>> Start Passage shown

What Is Optimization?
Every time you pick the shortest queue, pack a suitcase to fit, or leave home at the last safe
moment, you are optimizing — searching a space of choices for the one that scores
best. Airlines route planes to burn the least fuel; a phone battery charges as fast as heat allows;
a portfolio chases the most return for a fixed risk. Optimization is the branch of
mathematics that makes "the best choice" precise and then finds it.
Three ingredients turn a vague wish into a solvable problem:
-
Decision variables \mathbf{x} = (x_1, \dots, x_n) —
the knobs you get to turn.
-
an objective function f(\mathbf{x}) — the single
number you want as small (or as large) as possible.
-
constraints — the rules the choice must obey, carving out the
feasible region of allowed \mathbf{x}.
Written out, the whole subject fits in one template — the standard form:
\min_{\mathbf{x}} \; f(\mathbf{x}) \quad\text{subject to}\quad
g_i(\mathbf{x}) \le 0,\quad h_j(\mathbf{x}) = 0.
The g_i are inequality constraints (budgets, capacities,
"at least this much"), the h_j are equality constraints
(something must balance exactly). The set of \mathbf{x} satisfying every
constraint is the feasible region \mathcal{F}; a point inside it is
feasible, a point outside is infeasible. Optimization asks for the
feasible point with the best objective value.
Minimize or maximize? Same problem
By convention we write everything as a minimization. That costs nothing, because maximizing
f is exactly minimizing -f:
\max_{\mathbf{x}\in\mathcal{F}} f(\mathbf{x}) = -\min_{\mathbf{x}\in\mathcal{F}} \bigl(-f(\mathbf{x})\bigr).
Flip the sign of the objective, solve the minimization, and flip the sign of the answer back. The
location \mathbf{x}^\star of the optimum is identical either way —
only the reported value changes sign. So a solver only ever needs to know how to go
downhill.
Likewise, a "\ge" constraint becomes a "\le"

>> End Passage shown

## [What you will do]
**1.** By convention, how does the optimization passage write every problem?
**2.** Return everything in the optimization passage from "What Is Optimization?" down to "get to turn.".

>> Start Information provided

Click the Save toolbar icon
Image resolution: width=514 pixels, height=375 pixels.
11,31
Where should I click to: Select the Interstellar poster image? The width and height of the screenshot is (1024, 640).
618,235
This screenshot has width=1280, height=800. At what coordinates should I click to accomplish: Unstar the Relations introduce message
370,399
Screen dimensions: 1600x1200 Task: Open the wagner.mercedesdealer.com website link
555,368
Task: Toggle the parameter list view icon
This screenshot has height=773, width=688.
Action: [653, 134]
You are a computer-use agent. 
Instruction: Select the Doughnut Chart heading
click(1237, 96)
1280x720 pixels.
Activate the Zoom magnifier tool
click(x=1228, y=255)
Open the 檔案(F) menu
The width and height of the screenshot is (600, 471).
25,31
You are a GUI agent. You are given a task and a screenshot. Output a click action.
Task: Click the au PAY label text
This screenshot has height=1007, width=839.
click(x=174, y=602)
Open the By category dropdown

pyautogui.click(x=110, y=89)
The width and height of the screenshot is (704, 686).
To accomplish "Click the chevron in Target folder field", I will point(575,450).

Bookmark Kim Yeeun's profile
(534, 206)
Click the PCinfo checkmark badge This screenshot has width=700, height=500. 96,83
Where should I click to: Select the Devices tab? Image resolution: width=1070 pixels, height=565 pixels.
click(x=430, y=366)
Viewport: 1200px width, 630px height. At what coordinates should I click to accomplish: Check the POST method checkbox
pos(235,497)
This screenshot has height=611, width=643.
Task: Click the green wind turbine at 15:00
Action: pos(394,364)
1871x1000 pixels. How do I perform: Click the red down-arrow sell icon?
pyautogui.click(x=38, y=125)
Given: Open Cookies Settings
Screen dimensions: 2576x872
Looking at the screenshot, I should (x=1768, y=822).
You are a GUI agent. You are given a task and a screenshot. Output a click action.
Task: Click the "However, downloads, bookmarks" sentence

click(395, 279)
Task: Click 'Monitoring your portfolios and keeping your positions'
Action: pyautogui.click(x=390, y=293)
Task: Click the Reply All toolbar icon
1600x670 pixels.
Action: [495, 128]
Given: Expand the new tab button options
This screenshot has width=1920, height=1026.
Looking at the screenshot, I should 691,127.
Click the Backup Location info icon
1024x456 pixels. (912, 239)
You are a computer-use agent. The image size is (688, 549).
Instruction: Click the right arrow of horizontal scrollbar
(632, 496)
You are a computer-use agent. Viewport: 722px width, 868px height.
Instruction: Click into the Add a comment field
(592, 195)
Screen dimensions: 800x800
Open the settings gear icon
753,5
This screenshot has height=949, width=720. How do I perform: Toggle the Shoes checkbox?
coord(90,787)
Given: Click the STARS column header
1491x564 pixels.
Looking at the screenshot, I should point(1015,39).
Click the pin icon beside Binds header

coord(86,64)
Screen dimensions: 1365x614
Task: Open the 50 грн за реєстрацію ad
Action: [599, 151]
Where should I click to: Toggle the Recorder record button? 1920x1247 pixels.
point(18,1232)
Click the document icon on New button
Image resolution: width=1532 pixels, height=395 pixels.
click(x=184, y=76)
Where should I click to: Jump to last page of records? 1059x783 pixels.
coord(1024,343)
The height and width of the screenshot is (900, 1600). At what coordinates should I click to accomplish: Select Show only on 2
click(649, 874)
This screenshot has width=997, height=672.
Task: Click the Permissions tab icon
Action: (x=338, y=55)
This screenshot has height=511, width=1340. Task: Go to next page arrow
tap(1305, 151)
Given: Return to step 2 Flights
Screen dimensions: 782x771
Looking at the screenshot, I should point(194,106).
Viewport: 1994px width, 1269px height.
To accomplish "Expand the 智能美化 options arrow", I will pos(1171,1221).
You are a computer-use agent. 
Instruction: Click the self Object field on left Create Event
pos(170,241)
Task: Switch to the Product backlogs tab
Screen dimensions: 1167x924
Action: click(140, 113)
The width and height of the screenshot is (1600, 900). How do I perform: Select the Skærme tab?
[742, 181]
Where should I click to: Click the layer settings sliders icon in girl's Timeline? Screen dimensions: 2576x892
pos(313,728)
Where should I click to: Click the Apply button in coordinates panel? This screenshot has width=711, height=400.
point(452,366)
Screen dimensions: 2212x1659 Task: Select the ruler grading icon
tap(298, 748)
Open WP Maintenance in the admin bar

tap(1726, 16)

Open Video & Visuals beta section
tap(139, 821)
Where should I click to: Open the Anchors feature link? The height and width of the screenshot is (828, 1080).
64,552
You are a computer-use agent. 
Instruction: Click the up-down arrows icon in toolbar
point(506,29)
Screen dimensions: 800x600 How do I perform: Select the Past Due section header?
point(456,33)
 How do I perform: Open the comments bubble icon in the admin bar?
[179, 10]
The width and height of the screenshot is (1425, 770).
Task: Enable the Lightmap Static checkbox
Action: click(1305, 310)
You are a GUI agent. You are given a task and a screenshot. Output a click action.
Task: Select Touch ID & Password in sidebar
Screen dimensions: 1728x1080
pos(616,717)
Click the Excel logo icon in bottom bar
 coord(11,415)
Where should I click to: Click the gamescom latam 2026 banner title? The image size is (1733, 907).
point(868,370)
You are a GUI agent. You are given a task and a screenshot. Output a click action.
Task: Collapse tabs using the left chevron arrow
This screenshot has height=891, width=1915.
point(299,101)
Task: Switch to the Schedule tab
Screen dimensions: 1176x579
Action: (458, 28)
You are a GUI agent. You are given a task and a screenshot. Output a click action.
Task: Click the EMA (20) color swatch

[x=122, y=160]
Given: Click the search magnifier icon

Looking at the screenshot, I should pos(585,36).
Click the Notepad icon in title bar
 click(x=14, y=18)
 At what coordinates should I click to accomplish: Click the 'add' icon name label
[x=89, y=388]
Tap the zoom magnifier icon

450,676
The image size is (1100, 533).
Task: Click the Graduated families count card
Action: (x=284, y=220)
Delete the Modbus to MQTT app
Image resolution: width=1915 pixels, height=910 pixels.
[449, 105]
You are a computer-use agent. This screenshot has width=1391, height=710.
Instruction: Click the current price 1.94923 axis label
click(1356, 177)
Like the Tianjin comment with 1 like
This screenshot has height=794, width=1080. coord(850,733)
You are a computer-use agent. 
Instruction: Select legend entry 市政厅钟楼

>> End Information provided

## [Solved problems]
**1.** As a minimization.

**2.**
What Is Optimization?
Every time you pick the shortest queue, pack a suitcase to fit, or leave home at the last safe
moment, you are optimizing — searching a space of choices for the one that scores
best. Airlines route planes to burn the least fuel; a phone battery charges as fast as heat allows;
a portfolio chases the most return for a fixed risk. Optimization is the branch of
mathematics that makes "the best choice" precise and then finds it.
Three ingredients turn a vague wish into a solvable problem:
-
Decision variables \mathbf{x} = (x_1, \dots, x_n) —
the knobs you get to turn.